The FDA Owes Us An Answer On Questcor's Acthar

Jun.25.14 | About: Mallinckrodt PLC (MNK)


It is now going on six months since Citron's allegations of Questcor selling a diluted, incorrectly labeled drug surfaced.

The FDA has been noted by the NY Times as "reviewing the allegations that the Acthar label did not accurately reflect the drug’s ingredients".

Individual inquires over the past month to the FDA have also resulted in hearing that this issue is "under review" and "ongoing".

The FDA owes the public, Acthar users, insurance companies, Mallinckrodt shareholders and even Questcor shareholders a definitive response as to what measures it is taking (if any) here.

Additionally, due to the severity of the allegations, the FDA owes us an eventual response as to whether or not Citron's claims hold merit or are meaningless.

I've gone on the record and claimed that once the FDA exonerates Questcor's (QCOR) Acthar product from allegations made regarding dilution and poor product labeling, that I'd shut up about it.

I mean that.

But, that hasn't happened, and I think the FDA owes us an answer - which is the purpose of this article.

I will accept that it's been a wild goose chase and move on, should the FDA exonerate Questcor. But, when red flags continue to show themselves and doubt remains, the skeptic in me can't just sit idly by and ignore it.

Ever since Citron has launched their rather serious allegations about the potentially mislabeled Acthar gel, I believe the onus has been on the FDA to report back to the public as to whether or not those claims hold any merit. In the absence of recent double blind clinical trials about the efficacy of H.P. Acthar Gel, the public is left guessing as to what's inside the drug, how it's made, and whether or not - for $28,000 - it's working.

I also found an interesting tidbit in the last NY Times piece that I failed to point out in my last piece. It would appear that there's some type of ongoing review of the allegations that has seemingly lasted these last six months.

Click to enlarge

Additionally, my personal inquiries in to the FDA have also mentioned an "review" and an "ongoing issue". Has the FDA contacted Questcor? Does Questcor know about any type of ongoing issue or review? The public sure doesn't.

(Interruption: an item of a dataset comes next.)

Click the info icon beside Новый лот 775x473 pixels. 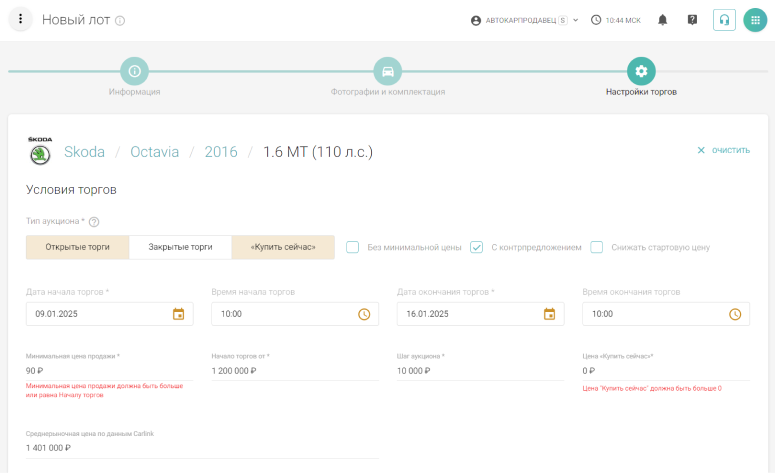point(120,21)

As pointed out in my last piece - as obtained by FOIA and now finally in the public forum is the letter that Citron's law firm sent to the FDA, urging them to look at this issue. You can read the entire letter here (which I encourage any and all QCOR and MNK shareholders to read).

In the interest of brevity, here's 2 pages from this extremely serious document.

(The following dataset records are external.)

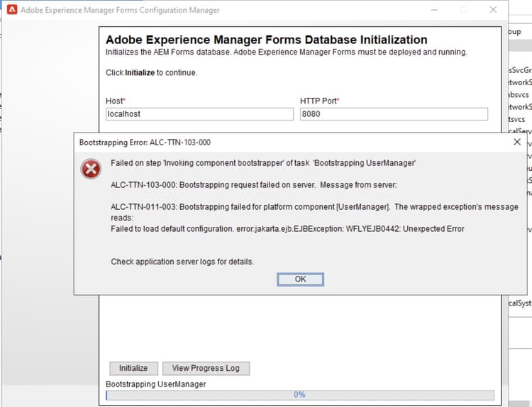Minimize the Configuration Manager window
This screenshot has width=532, height=407.
[x=434, y=10]
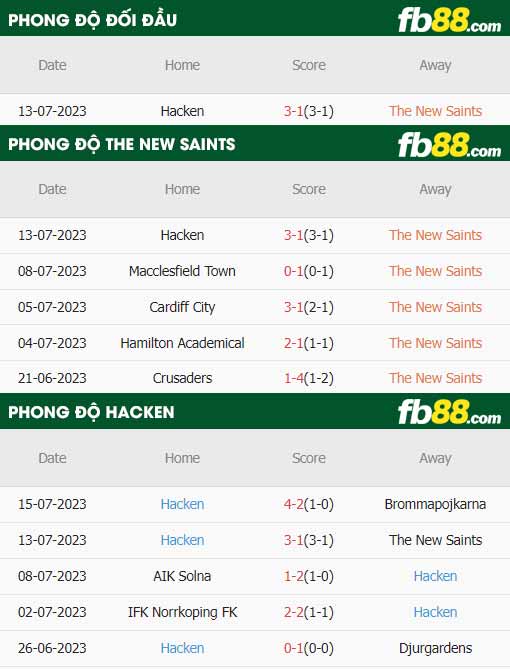The height and width of the screenshot is (669, 510).
Task: Select Cardiff City in home column
Action: (x=182, y=307)
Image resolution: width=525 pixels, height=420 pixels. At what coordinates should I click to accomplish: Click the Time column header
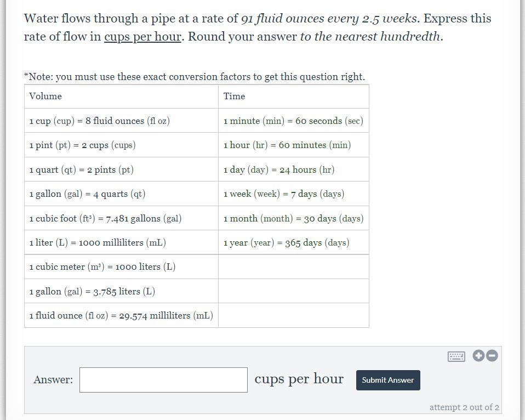[x=234, y=97]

Again, I encourage you to read the full report, linked above.

The above shows the initial claims made by Citron's world-class laboratory simply asserting that from their studies, Questcor's Acthar Gel is not what it's purported to be.

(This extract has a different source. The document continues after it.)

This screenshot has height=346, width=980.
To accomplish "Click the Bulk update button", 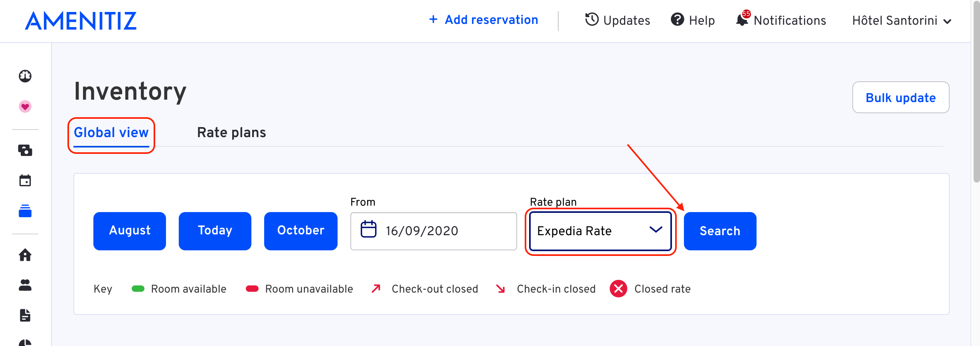I will (901, 98).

The above shows the difference in protein function between deamidated ACTH, which is what Citron's lab claims to have found, versus pure ACTH, the active ingredient that is noted for H(ighly) P(urified) (ACTH)ar Gel.

So, I ask you to forget, for a second, that I'm currently once again short QCOR via puts and have been a long-time skeptic of the company. Then, I want you to ask yourself the following questions:

  • Don't you think with the severity of the claims launched against Questcor that the FDA has a obligation to come forth and assure those that are taking Acthar that the drug is in fact what's on the label?
  • If you are a Mallinckrodt shareholder or insider, are you and your constituency 100% sure that you are as familiar with Questcor's Acthar as Citron's independent lab was?
  • If you were an Acthar user, had just read the recent NY Times piece about potential adverse effects, stumbled upon Citron's claims that the drug is mislabeled - wouldn't you want some type of assurance from the source that the drug you're injecting into your body is what it's supposed to be?

I sure as hell would.

For better or for worse, the FDA owes us an answer on Questcor's Acthar.

Disclosure: The author is short QCOR. The author wrote this article themselves, and it expresses their own opinions. The author is not receiving compensation for it (other than from Seeking Alpha). The author has no business relationship with any company whose stock is mentioned in this article.